#### Given passage
The formidable impediments regime internal security forces are currently targeting protestors with, according to students at Tehran and Beshesti Universities, and other Iranians, as well as research by Iran scholar Saeid Golkar include some of the following:
The main security, military, and judicial branches of Iran's coercive apparatus are the police (NAJA), the Basij, and the Islamic Revolutionary Guard Corps (IRGC). All are under the control of Ali Khamenei.
The NAJA (police) national police commandership oversees all of Iran's 31 provinces, each of which controls all police stations in a specific province. Each city within a province has one disciplinary area (nahieh-e entezami) that administers all police stations. Normally, according to a Professor at Tehran University, every Iranian police station has deputies of prevention, of intelligence, of inspections, of operations, as well as a judiciary police official. There are approximately 200,000 police with 100,000 additional support staff. Roughly 40% of the latter work for various surveillance organizations that closely monitor more than 4,600 neighborhoods.
In addition to the police, Iran's notorious Basij target students and other protestors regardless of the subject, should they criticize the regime. Iran's Basij is the largest civil militia organization in the world, including China and Russia's. It has approximately six million members working from twenty-four branches with four rankings, regular, active, cadre, and special. The Basij also operate a network consisting of Basij bases, districts, and regions. The Basij bases operate in more than 50,000 locations throughout Iran and students claim not much ever happens, on or off campus, without them keeping close tabs. Each Basij district operates ten to fifteen bases and is home to around 45 sundry, opaque local security and military forces. These districts are controlled by IRGC regional branches.

#### Listed entries
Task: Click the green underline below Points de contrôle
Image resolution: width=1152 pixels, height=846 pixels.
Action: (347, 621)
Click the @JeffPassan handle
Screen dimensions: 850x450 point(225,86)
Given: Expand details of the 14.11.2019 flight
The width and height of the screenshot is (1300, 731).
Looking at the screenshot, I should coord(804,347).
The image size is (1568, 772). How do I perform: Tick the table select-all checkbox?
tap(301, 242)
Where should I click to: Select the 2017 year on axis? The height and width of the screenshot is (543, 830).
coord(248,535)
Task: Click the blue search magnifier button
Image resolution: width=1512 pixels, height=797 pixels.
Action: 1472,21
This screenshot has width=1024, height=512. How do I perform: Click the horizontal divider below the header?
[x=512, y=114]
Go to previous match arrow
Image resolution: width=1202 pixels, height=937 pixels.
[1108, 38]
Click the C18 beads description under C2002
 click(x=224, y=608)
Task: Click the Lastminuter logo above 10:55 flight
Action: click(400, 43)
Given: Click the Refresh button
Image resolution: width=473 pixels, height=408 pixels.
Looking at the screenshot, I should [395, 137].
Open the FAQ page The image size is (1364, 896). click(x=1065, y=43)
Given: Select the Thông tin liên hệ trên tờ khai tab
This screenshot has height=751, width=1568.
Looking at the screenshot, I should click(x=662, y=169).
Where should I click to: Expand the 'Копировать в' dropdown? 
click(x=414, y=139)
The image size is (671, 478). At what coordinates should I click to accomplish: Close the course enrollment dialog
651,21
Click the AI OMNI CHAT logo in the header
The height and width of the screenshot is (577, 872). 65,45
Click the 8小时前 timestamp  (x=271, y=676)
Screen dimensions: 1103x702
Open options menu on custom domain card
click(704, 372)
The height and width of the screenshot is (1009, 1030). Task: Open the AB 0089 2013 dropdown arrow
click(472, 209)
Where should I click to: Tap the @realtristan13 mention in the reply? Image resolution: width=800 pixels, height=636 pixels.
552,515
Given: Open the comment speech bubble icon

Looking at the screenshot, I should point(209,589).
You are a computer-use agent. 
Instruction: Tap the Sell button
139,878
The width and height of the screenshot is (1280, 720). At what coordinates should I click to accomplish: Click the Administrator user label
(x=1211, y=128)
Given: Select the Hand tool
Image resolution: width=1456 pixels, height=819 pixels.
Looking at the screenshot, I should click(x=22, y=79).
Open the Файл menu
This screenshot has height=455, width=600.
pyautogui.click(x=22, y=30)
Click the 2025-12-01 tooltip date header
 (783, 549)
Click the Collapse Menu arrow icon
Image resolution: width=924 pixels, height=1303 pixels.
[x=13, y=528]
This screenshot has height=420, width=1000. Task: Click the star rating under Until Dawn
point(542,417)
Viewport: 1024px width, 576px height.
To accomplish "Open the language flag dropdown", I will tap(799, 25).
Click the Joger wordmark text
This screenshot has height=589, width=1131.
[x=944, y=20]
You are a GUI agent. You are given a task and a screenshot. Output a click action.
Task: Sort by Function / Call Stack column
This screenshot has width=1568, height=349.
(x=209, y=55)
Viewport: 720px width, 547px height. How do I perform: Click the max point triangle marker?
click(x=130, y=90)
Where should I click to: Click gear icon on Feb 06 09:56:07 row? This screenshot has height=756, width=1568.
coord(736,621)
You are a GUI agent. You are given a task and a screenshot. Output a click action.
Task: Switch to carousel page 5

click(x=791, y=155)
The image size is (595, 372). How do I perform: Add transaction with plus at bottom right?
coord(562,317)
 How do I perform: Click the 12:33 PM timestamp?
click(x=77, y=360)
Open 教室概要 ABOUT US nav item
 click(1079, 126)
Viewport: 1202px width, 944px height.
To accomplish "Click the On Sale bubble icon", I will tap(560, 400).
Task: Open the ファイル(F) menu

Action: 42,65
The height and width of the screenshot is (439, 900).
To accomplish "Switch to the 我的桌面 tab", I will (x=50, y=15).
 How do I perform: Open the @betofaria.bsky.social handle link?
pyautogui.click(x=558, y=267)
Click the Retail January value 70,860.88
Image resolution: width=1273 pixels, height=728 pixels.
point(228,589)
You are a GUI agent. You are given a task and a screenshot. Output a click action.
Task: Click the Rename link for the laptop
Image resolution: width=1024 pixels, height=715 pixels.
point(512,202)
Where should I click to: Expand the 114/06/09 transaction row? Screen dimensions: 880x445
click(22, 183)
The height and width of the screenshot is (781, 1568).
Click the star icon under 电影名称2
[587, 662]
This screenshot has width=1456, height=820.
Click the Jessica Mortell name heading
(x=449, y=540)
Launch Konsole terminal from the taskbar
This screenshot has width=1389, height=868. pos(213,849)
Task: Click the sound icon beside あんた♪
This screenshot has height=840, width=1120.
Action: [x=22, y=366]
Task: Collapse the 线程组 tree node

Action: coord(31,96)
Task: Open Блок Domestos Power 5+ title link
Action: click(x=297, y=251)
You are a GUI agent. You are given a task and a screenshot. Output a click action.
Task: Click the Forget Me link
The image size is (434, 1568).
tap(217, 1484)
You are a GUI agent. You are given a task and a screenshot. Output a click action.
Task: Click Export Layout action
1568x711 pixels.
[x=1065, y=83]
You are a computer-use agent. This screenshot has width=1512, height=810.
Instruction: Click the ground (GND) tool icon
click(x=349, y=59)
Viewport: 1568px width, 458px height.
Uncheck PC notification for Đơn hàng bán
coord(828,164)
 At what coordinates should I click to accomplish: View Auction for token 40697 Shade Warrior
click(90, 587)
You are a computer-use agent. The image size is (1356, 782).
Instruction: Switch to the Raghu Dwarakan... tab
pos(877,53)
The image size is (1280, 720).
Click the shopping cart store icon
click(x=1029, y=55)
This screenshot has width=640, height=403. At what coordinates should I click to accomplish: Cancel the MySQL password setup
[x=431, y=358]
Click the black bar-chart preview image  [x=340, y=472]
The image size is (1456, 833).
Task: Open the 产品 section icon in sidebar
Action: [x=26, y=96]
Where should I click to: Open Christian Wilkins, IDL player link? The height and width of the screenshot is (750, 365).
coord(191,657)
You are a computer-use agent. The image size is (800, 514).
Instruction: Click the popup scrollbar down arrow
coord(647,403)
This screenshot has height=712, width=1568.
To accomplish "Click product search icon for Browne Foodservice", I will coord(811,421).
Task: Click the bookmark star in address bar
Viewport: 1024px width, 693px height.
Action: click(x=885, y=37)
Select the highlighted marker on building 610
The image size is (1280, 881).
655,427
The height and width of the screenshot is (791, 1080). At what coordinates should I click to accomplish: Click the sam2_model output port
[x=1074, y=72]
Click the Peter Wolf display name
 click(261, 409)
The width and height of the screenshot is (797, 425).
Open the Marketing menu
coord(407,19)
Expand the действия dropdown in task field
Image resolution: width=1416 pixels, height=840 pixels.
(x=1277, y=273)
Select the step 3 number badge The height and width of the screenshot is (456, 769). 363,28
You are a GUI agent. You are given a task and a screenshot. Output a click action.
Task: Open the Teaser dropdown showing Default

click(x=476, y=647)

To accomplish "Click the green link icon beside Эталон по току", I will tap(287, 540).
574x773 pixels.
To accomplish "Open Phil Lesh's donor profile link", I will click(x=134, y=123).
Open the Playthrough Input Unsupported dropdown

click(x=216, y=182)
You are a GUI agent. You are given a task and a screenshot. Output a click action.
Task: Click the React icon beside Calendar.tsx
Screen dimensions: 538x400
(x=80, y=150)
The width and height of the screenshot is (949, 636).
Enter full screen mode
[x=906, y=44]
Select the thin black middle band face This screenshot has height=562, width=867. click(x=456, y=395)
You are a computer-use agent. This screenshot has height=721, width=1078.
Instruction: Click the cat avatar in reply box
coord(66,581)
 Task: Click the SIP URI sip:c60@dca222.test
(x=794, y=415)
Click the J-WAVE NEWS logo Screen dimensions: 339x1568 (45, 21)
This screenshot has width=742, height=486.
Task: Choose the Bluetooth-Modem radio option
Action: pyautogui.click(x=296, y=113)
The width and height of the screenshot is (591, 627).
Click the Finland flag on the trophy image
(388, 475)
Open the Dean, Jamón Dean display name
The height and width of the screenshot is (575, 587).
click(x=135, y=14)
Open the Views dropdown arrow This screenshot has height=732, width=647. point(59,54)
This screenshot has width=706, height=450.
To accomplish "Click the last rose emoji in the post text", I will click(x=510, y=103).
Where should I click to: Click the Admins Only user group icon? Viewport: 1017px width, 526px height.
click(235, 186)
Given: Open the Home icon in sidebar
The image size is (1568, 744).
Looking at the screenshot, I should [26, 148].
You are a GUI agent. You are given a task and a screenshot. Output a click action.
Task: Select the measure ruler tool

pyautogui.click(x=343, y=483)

#### Your goal
Reproduce word for word the part of the passage on Iran's security forces above, starting at "The NAJA (police)" and ending at "than 4,600 neighborhoods.".

#### Response box
The NAJA (police) national police commandership oversees all of Iran's 31 provinces, each of which controls all police stations in a specific province. Each city within a province has one disciplinary area (nahieh-e entezami) that administers all police stations. Normally, according to a Professor at Tehran University, every Iranian police station has deputies of prevention, of intelligence, of inspections, of operations, as well as a judiciary police official. There are approximately 200,000 police with 100,000 additional support staff. Roughly 40% of the latter work for various surveillance organizations that closely monitor more than 4,600 neighborhoods.